The OTS was developed by Scott to predict visual outcome on the basis of an initial examination [6]. OTSs range from 1, indicating the most severely injured eyes, to 5, indicating the least injured eyes. The OTS has been widely used for the evaluation of eye injuries and has been proven to be a reliable indicator for predicting the visual outcome of various ocular traumas [2325]. In general, eyes with a lower OTS had a poorer outcome in this study, which is in agreement with previous studies [17, 21, 26].

The ZOI is another factor likely to affect the outcome of open-globe injuries. In this study, all of the eyes with a final visual acuity of NLP with an enucleation outcome had Zone III injuries. This result is consistent with those from previous studies [22, 27] in which the results revealed that the more posteriorly the wound extends, the greater the probability of poor visual outcome is.

The relationship between the final outcome and injury combined with choroidal and retinal injury was investigated. Retinal detachment was found to be a crucial prognostic factor in previous studies [21, 28, 29]. When retinal detachment occurs, photoreceptor cells are likely to be severely injured, which may lead to a poor final visual acuity [27]. In the present study, all of the eyes with no retinal injury had a more favorable final BCVA, ranging from 20/100 to 20/20, whereas in the eyes with retinal injuries, 90.0% (10 of 11) had a final BCVA, ranging from NLP to 20/50. The only exception was an injured eye with a minor retinal hole and a final BCVA of 20/20. In addition, all 3 eyes with an enucleation outcome had retinal injuries.

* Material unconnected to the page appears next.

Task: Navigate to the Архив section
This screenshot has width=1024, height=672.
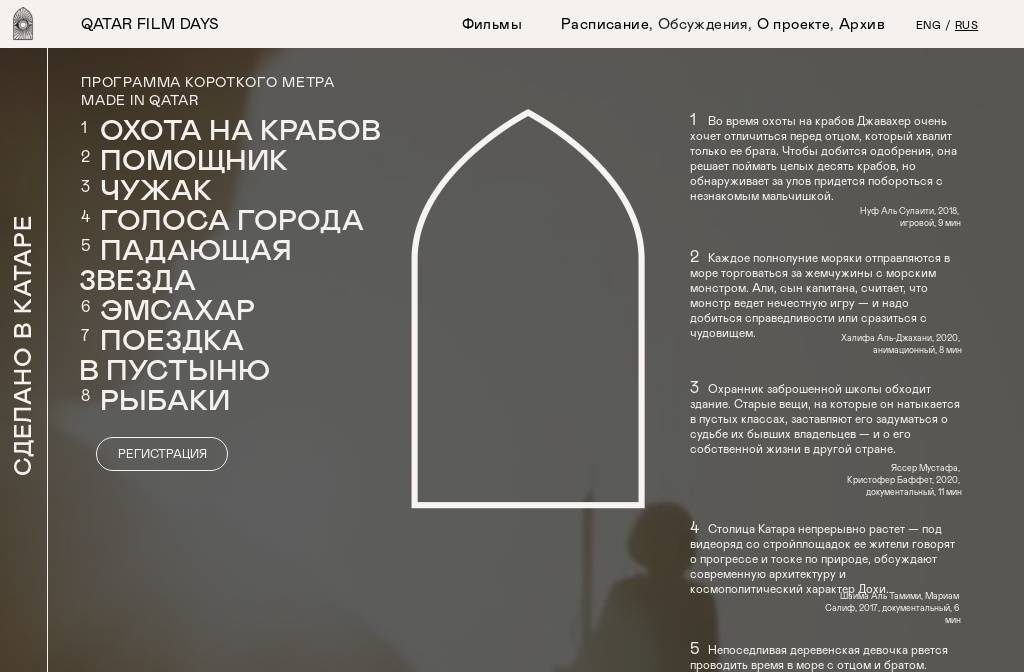Action: [861, 24]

The time between the injury and primary surgery has also been reported to be crucial in determining prognosis, and patients who experience more prolonged treatment delays have been determined to have a higher rate of complications and subsequent enucleations [14, 17, 30]. Because all of the injured eyes underwent surgery within 24 h to repair the globe and the data were limited to a narrow range, we did not include treatment delay as a prognostic factor in this study.

This study had several limitations. As an eye hospital, we did not receive any ocular trauma patients who had severe injuries of other parts of the body and/or systemic diseases; therefore, the study may have failed to include patients admitted to other general hospitals. Another limitation was that statistical analysis was not performed because of the small sample size. Despite this limitation, the results showed the relationship between numerous risk factors and the final outcomes of eye trauma.

In summary, as the foremost ophthalmology hospital in the Tianjin region, we received the majority of survivors of the 8.12 Tianjin Port explosion accident who sustained ocular injuries. Of the injured eyes, 90% had open-globe injuries caused by glass fragments. Although we tried our best to treat and save the injured eyes, 15% had a final BCVA of NLP with an enucleation outcome. An initial visual acuity of NLP, presence of RAPD, a low OTS, a posteriorly extending wound, and retinal injury might indicate a poor final outcome.

Data Availability

The data used to support the findings of this study are available from the corresponding author upon request.

Disclosure

Hao Jiang and Chao Xue are co-first authors.

Conflicts of Interest

The authors report no conflicts of interest.

Authors’ Contributions

Hao Jiang and Chao Xue contributed equally to this work.